**Exercise requirements**
Repeat the stretch of the material from the line containing "You are a GUI" through the line containing "The image size is (1112, 626).", both of those lines included.

Begin Materials provided

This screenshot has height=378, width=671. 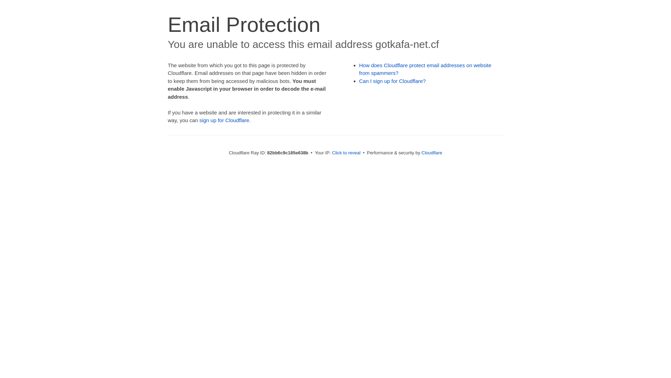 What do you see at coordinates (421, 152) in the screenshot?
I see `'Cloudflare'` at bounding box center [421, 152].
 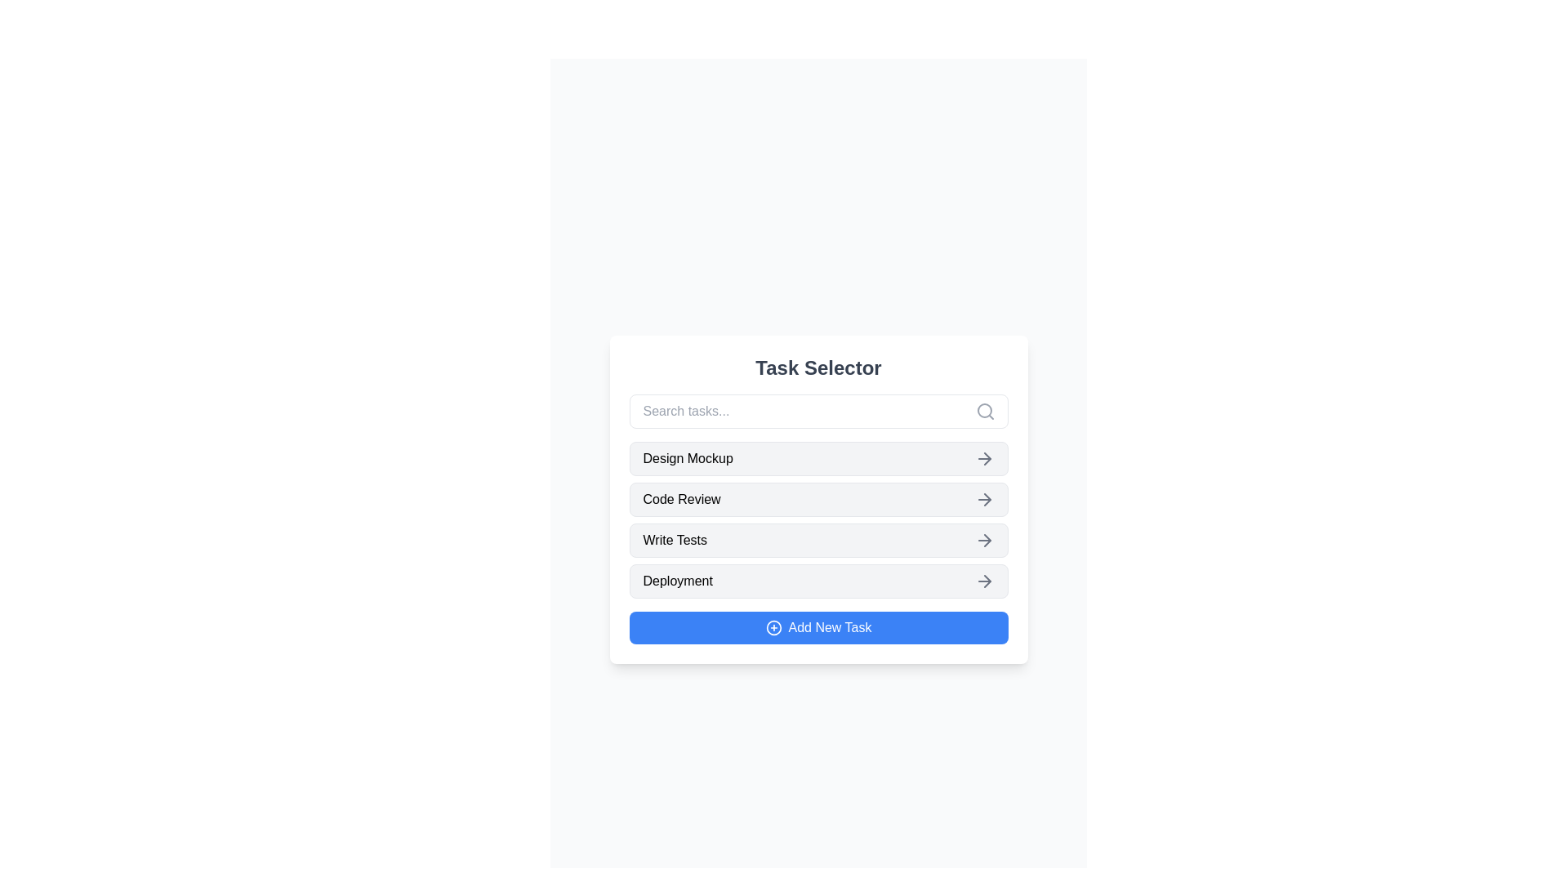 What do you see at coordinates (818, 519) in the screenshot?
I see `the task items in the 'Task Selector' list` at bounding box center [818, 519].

End Materials provided
Begin Materials provided

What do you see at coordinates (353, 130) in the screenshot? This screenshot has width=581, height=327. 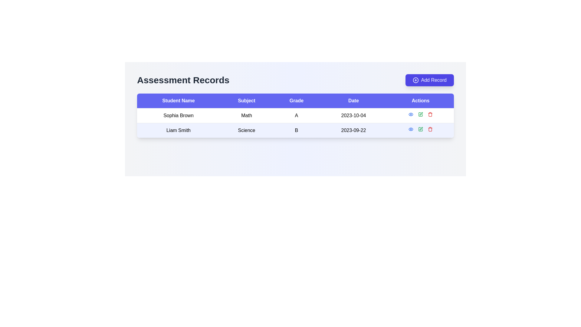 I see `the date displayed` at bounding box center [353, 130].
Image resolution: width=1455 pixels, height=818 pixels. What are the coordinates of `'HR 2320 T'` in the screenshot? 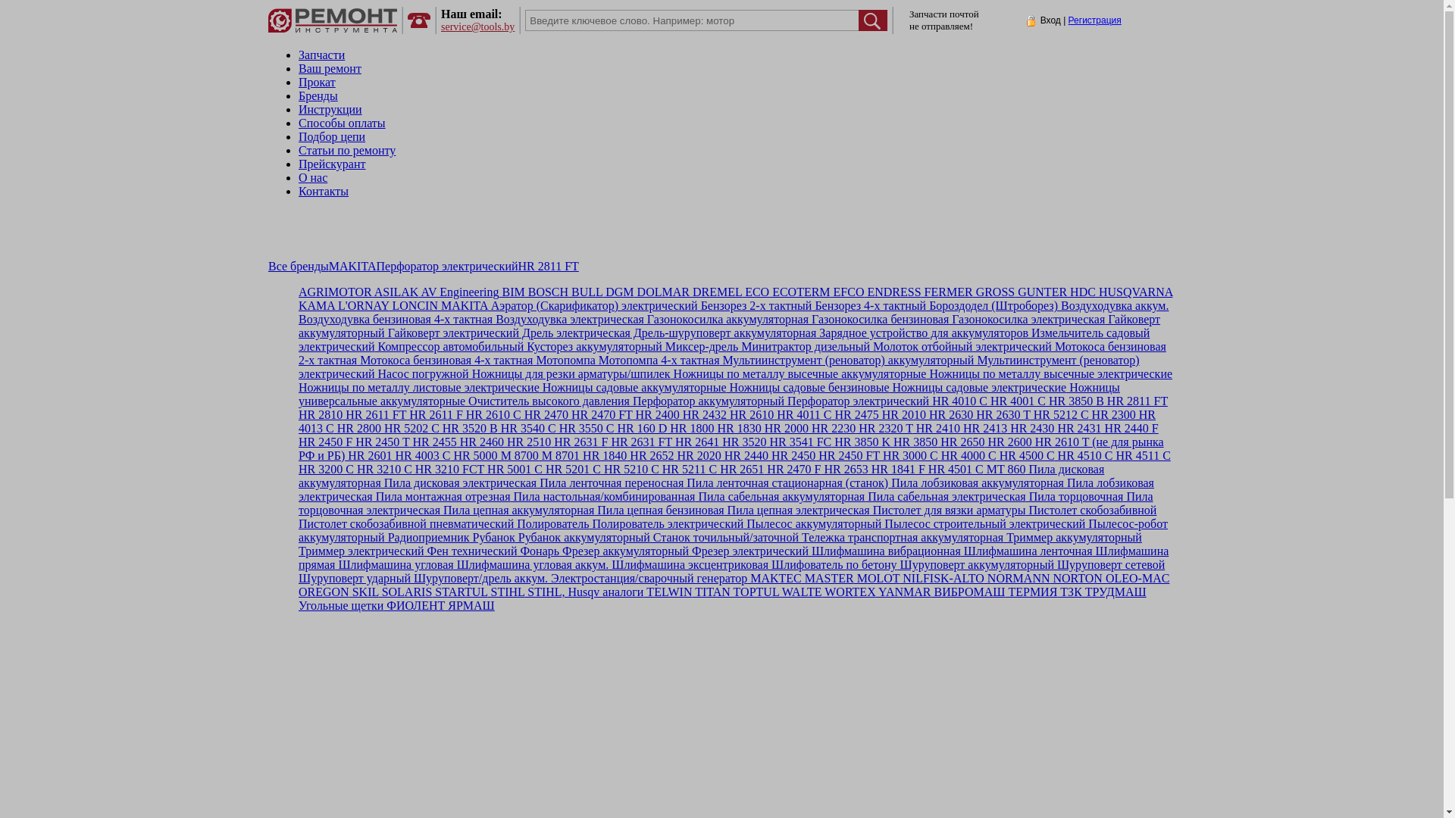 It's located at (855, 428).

End Materials provided
Begin Materials provided

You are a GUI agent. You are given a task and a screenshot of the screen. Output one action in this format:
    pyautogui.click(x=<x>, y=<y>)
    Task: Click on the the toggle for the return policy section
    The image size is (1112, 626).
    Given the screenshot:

End Materials provided

**Response to the exercise**
You are a GUI agent. You are given a task and a screenshot of the screen. Output one action in this format:
    pyautogui.click(x=<x>, y=<y>)
    Task: Click on the the toggle for the return policy section
    The image size is (1112, 626).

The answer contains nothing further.